== DATA EXTRACT ==
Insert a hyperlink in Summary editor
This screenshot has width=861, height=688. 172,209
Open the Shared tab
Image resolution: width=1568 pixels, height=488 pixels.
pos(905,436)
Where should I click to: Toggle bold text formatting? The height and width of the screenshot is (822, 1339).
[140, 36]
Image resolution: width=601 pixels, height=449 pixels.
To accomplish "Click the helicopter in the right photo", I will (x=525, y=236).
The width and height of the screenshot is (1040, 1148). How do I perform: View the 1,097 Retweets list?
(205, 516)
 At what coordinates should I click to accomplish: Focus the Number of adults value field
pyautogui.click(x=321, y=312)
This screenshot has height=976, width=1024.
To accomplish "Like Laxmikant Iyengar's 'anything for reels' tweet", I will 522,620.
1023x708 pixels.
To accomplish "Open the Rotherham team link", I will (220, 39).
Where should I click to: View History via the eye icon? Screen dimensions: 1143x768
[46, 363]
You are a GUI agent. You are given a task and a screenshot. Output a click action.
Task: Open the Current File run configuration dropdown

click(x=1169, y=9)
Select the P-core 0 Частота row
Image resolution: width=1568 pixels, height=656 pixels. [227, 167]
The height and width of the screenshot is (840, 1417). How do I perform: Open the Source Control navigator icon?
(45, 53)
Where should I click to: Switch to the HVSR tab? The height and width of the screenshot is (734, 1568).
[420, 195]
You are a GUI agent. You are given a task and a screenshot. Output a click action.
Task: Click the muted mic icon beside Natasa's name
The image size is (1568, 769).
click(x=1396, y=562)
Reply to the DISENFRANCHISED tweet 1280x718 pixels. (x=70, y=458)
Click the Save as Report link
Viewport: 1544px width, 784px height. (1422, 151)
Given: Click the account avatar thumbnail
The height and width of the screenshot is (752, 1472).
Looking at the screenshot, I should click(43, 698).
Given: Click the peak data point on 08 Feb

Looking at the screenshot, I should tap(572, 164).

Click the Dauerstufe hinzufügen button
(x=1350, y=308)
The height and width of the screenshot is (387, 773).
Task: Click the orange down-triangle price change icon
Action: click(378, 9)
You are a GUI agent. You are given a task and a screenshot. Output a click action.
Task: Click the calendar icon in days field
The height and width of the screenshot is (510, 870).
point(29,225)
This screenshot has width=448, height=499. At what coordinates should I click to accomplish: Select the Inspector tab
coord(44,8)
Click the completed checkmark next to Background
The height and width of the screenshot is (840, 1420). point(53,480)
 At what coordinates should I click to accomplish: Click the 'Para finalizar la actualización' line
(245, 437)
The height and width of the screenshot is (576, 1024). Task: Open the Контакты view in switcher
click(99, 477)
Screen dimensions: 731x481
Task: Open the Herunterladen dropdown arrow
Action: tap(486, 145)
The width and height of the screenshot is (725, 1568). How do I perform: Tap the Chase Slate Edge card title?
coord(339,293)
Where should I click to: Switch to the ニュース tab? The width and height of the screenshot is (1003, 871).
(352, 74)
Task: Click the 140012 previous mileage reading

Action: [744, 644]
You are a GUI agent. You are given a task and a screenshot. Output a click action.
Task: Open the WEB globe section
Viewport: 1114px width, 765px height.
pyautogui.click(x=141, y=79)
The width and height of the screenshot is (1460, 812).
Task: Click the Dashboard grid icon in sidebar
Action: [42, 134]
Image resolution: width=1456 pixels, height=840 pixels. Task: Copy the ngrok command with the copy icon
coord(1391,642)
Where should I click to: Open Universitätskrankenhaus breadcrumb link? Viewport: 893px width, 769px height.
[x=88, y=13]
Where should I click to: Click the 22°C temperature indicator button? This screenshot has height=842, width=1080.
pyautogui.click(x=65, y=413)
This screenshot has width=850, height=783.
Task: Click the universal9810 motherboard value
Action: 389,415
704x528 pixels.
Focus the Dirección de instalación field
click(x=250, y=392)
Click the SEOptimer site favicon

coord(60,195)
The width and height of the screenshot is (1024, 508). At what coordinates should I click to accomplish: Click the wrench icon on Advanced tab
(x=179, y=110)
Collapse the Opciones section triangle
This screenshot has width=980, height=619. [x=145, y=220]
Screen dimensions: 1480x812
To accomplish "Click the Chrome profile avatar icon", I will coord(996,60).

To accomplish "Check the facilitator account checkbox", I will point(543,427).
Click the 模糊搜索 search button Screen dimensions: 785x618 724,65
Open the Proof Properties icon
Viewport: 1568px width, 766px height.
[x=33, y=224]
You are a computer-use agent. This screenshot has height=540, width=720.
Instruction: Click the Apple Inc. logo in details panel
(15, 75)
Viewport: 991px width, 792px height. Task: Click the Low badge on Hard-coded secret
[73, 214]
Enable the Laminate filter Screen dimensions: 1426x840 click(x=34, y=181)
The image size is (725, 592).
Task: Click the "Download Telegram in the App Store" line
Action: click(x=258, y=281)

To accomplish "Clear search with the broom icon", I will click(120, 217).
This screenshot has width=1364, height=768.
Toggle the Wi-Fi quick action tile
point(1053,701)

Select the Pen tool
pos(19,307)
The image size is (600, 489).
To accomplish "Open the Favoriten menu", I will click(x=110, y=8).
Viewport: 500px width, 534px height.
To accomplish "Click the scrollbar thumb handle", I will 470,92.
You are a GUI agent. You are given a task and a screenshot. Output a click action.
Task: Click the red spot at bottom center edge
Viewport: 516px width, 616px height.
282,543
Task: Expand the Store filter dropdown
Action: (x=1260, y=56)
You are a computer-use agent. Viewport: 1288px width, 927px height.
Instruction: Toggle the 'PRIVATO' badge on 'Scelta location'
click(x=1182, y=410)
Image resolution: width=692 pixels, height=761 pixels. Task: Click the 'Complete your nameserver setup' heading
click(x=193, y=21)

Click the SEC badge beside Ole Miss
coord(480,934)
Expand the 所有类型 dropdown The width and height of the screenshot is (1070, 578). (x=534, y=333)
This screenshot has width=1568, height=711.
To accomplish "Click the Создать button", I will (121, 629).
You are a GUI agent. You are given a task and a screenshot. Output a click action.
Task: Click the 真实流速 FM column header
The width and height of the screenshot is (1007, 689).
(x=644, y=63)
===
WORK TO BE COMPLETED:
Turn the lines of the entries, from the line with "Viewport: 991px width, 792px" to the line with "Action: click(x=258, y=281)", into a Markdown table with the columns Row and Line, skipping any blank lines.

TASK RESULT:
| Row | Line |
|---|---|
| 1 | Viewport: 991px width, 792px height. Task: Click the Low badge on Hard-coded secret |
| 2 | [73, 214] |
| 3 | Enable the Laminate filter Screen dimensions: 1426x840 click(x=34, y=181) |
| 4 | The image size is (725, 592). |
| 5 | Task: Click the "Download Telegram in the App Store" line |
| 6 | Action: click(x=258, y=281) |